A run in the wholesale funding market generates firesales of assets which further intensifies the run in the funding market and so on. This is exactly the vicious doom-loop we observed in 2008. The reason why it is important to distinguish between the bilateral and tri-party repo markets is because it allows us to identify the causal mechanism behind the GFC.

During the GFC, there was a generalized run in bilateral repo markets as perceived counterparty risk spiked. Basically, cash investors lost confidence in dealers (ie, Wall St banks) and dealers lost confidence in each other as credit defaults mounted. No one could be sure who was hiding what on and off their balance sheets. In tri-party repo markets on the other hand, runs were confined to private-label residential mortgage-backed securities (RMBS). Even during the brutal week of the Lehman bankruptcy, the core of the flywheel continued to spin as cash investors lent trillions of dollars to dealers overnight against Tbills (obligations of the US Treasury) and agency RMBS (obligations of Fannie and Freddie assumed to be backed by the US government).

What this means is that the instability of the wholesale funding flywheel was due to the introduction of private-label RMBS as collateral.
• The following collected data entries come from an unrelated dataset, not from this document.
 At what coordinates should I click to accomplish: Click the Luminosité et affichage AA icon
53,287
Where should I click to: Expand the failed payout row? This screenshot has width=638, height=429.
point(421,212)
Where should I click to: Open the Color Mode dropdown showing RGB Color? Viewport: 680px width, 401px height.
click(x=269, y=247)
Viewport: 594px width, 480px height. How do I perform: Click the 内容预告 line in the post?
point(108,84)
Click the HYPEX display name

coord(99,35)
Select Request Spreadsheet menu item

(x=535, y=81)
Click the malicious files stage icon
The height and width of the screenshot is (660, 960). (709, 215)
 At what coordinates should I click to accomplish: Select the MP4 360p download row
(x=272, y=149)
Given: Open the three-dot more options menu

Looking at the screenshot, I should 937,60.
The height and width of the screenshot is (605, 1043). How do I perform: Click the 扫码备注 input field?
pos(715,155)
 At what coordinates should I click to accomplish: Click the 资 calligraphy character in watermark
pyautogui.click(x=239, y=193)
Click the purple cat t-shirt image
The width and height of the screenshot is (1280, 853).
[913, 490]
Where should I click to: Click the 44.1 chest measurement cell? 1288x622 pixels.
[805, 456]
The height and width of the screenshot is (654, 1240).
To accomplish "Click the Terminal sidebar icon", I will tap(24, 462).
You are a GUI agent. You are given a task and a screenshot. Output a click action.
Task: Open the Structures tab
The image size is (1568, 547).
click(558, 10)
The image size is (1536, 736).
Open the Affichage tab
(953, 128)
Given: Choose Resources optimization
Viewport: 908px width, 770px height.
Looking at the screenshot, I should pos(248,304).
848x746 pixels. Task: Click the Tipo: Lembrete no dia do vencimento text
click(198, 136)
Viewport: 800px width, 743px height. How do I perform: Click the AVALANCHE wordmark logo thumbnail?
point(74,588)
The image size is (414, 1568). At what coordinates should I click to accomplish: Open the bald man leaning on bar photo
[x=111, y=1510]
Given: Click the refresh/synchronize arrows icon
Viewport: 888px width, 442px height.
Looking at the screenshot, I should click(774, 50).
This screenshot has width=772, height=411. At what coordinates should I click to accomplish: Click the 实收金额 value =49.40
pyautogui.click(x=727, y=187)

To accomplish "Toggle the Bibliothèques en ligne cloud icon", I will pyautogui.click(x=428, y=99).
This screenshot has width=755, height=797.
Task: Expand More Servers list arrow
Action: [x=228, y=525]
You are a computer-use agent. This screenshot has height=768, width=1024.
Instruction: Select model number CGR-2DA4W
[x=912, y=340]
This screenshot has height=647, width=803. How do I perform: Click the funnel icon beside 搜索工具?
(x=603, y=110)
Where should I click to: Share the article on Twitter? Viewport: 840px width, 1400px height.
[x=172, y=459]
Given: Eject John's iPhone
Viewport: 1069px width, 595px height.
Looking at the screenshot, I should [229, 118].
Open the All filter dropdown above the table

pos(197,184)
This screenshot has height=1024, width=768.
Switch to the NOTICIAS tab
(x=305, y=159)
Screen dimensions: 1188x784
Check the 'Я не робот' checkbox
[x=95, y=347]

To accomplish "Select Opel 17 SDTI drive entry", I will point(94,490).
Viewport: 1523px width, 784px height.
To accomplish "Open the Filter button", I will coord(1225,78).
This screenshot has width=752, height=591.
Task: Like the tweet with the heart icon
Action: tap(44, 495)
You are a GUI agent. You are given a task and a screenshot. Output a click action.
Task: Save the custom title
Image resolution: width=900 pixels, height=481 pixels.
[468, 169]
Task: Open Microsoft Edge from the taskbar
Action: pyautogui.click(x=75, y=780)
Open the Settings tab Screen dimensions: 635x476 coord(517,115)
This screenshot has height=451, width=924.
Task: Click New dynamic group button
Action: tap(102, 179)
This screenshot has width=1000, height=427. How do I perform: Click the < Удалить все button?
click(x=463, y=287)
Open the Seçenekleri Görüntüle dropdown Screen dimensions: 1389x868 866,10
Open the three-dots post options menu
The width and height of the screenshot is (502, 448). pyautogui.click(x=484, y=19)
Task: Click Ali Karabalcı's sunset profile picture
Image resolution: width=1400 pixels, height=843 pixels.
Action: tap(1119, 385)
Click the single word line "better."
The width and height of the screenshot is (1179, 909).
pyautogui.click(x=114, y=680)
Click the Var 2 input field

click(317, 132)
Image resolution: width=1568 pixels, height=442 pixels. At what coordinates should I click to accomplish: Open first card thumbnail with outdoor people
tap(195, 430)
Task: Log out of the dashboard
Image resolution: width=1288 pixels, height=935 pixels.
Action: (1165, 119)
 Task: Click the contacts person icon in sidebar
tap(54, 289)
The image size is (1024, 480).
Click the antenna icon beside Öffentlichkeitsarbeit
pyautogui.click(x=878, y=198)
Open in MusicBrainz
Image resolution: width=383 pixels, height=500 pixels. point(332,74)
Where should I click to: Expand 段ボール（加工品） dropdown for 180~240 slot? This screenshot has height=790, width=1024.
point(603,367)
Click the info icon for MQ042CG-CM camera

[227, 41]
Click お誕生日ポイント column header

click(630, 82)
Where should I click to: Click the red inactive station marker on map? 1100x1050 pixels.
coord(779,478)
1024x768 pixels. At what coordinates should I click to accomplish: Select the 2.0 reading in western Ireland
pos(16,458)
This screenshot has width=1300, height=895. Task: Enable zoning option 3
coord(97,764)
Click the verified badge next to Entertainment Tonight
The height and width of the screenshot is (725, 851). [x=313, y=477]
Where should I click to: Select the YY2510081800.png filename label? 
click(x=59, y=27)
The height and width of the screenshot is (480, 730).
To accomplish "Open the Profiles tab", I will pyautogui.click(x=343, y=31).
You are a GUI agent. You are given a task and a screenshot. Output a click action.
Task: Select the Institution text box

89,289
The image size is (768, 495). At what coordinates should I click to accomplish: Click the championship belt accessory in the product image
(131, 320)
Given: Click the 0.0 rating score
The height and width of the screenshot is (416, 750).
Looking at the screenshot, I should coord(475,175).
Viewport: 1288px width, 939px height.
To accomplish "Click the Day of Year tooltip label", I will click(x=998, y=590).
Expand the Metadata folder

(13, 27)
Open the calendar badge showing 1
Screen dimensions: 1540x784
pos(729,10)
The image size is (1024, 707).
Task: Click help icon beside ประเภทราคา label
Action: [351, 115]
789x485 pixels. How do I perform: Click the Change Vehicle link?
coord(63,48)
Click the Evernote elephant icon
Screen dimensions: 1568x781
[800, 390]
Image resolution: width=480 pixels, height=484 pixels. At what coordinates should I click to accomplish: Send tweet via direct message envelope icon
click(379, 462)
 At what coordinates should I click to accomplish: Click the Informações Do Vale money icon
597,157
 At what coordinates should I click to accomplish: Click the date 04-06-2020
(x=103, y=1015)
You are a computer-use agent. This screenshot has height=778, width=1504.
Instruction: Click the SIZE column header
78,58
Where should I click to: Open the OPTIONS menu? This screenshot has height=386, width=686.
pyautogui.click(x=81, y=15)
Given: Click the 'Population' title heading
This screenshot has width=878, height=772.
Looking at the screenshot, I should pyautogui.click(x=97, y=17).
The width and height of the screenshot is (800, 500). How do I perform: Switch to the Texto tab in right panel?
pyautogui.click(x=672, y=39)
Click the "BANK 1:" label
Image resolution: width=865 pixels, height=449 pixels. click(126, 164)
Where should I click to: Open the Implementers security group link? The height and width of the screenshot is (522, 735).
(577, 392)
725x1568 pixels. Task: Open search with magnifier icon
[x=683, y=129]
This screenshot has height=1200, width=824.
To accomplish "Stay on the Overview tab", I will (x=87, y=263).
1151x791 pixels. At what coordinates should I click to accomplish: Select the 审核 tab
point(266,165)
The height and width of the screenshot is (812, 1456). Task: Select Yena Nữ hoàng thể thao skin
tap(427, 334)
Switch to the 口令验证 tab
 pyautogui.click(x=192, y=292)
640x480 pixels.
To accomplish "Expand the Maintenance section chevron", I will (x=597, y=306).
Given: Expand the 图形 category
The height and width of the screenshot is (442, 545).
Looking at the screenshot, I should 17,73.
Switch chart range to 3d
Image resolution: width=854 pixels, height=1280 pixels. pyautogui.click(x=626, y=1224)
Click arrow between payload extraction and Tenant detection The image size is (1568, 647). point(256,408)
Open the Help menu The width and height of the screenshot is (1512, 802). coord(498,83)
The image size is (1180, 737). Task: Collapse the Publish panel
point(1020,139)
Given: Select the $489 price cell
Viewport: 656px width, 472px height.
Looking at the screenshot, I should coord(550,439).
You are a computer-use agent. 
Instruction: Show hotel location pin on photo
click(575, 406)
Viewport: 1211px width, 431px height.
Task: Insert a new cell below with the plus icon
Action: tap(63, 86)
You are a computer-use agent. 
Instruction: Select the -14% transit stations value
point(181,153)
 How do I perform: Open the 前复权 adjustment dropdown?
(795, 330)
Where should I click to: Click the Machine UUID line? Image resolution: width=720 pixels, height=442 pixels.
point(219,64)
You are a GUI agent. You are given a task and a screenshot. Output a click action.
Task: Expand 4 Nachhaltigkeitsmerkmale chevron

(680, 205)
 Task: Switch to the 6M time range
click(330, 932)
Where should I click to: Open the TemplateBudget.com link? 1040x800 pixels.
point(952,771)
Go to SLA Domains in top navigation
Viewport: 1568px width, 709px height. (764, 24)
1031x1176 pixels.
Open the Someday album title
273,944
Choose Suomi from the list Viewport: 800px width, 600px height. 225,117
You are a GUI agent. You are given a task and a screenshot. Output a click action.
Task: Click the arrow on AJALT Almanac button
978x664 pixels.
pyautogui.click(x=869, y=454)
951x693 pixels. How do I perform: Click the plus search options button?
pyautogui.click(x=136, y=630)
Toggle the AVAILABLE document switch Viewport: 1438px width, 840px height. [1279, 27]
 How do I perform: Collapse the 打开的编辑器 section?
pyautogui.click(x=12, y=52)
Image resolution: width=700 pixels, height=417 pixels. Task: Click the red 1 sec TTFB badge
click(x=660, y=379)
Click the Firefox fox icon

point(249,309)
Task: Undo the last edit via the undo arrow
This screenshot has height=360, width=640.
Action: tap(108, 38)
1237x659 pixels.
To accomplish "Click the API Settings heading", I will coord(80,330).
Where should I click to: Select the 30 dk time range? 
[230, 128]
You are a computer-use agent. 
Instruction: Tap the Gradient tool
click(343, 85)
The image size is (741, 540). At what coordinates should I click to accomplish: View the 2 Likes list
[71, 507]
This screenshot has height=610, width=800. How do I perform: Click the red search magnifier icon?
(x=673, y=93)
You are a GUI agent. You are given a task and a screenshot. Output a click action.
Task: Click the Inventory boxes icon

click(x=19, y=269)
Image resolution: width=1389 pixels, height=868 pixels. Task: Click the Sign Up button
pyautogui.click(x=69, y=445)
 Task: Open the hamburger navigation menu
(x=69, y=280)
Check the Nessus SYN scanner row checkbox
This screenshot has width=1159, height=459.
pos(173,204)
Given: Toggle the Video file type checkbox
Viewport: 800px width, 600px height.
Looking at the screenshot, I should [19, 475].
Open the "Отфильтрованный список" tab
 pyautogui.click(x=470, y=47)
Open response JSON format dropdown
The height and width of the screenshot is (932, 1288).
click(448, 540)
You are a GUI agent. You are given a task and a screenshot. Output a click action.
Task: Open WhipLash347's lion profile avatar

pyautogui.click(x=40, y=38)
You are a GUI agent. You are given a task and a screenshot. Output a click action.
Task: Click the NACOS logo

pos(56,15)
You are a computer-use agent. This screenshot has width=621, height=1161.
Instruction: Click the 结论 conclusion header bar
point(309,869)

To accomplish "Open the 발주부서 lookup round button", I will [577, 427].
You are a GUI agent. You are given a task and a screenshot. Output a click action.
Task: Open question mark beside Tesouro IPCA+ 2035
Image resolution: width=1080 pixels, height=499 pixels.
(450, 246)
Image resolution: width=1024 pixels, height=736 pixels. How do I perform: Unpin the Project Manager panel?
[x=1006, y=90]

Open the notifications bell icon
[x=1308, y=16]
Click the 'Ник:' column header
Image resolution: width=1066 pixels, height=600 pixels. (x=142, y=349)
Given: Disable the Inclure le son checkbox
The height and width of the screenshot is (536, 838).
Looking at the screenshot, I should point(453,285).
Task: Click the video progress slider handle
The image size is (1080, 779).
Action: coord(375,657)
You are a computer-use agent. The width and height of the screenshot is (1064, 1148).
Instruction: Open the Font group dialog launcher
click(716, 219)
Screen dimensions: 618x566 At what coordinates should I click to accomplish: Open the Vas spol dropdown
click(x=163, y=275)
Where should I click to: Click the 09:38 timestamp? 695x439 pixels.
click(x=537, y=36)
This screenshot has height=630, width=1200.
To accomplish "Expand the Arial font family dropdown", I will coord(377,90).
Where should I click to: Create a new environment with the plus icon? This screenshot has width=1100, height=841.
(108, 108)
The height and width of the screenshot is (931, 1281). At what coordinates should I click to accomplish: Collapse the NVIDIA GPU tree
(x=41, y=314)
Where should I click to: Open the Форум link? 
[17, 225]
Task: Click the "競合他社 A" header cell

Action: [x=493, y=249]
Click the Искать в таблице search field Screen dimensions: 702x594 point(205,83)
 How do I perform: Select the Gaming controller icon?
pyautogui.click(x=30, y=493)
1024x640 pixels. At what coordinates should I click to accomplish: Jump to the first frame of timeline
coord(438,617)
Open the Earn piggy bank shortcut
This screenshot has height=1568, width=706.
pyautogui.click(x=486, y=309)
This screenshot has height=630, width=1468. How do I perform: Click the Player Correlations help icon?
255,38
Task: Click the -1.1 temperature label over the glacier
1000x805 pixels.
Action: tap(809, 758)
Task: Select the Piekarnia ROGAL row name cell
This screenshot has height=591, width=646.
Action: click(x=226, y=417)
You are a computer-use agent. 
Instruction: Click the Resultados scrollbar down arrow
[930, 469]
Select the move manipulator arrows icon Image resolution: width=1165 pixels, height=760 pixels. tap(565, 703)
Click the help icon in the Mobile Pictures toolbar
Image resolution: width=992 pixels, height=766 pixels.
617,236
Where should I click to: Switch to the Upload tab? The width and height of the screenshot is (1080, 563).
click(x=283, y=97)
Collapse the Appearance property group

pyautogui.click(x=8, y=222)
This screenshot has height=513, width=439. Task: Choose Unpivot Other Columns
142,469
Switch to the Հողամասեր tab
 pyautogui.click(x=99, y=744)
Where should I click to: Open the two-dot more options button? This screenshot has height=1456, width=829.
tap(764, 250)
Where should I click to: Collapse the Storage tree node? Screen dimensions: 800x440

In other words, the GFC would not have acquired the virulence that it did had collateral remained restricted to state-backed assets. And the reason why private-label RMBS had to be used as collateral was the shortage of public safe assets. For it was the demand for safe assets emanating from the wholesale funding market that prompted the dealers to manufacture private-label RMBS at such a large scale using residential mortgages as raw material. That’s what caused the subprime lending boom. It was not the Fed’s low rates; not the result of declining standards at Fannie and Freddie; it was not a classic credit boom à la Reinhart and Rogoff; nor was it due to the global savings glut à la Bernanke. And the GFC itself was certainly not a classic Diamond-Dybvig type bank run as Krugman would have it. No, the financial boom was instead the great sucking sound of the wholesale funding market whose denouement was fittingly the seizure of this very market and of the Western financial system built around it by Wall Street.